Prompt: Filter the entries that follow, copying every line in which the word "computer" appears.

===

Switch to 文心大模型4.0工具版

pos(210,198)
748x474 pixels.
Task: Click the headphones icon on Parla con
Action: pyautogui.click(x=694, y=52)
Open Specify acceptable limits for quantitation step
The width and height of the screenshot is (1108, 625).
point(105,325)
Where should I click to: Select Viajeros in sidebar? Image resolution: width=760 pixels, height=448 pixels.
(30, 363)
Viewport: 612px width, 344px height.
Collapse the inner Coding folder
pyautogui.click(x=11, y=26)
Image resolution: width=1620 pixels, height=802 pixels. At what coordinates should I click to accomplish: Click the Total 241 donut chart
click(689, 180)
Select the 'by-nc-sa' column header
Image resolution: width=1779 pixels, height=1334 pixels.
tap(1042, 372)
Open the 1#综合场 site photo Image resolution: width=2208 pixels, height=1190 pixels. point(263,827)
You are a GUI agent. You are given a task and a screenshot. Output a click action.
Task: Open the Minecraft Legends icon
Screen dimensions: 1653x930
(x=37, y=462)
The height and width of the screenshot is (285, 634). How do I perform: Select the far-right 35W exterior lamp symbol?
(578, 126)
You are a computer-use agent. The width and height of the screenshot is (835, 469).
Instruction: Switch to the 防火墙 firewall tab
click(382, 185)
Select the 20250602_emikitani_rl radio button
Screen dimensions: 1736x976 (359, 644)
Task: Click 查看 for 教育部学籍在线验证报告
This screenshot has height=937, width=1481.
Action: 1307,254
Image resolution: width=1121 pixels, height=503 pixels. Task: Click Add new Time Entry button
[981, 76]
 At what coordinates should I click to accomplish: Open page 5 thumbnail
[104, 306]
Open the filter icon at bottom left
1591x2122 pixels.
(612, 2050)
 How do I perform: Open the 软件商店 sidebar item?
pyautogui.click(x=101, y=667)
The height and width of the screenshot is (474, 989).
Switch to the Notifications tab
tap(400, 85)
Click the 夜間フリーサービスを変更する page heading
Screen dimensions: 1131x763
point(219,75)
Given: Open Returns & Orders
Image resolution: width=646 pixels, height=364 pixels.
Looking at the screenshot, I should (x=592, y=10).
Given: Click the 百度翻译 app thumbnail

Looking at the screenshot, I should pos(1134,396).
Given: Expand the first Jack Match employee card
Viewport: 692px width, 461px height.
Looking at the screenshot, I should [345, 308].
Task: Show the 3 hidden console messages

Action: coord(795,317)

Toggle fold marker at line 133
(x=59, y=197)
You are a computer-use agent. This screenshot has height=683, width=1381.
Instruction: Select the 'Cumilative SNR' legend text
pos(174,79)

===

Answer for this exercise:
You are a computer-use agent. The width and height of the screenshot is (835, 469).
You are a computer-use agent. This screenshot has height=683, width=1381.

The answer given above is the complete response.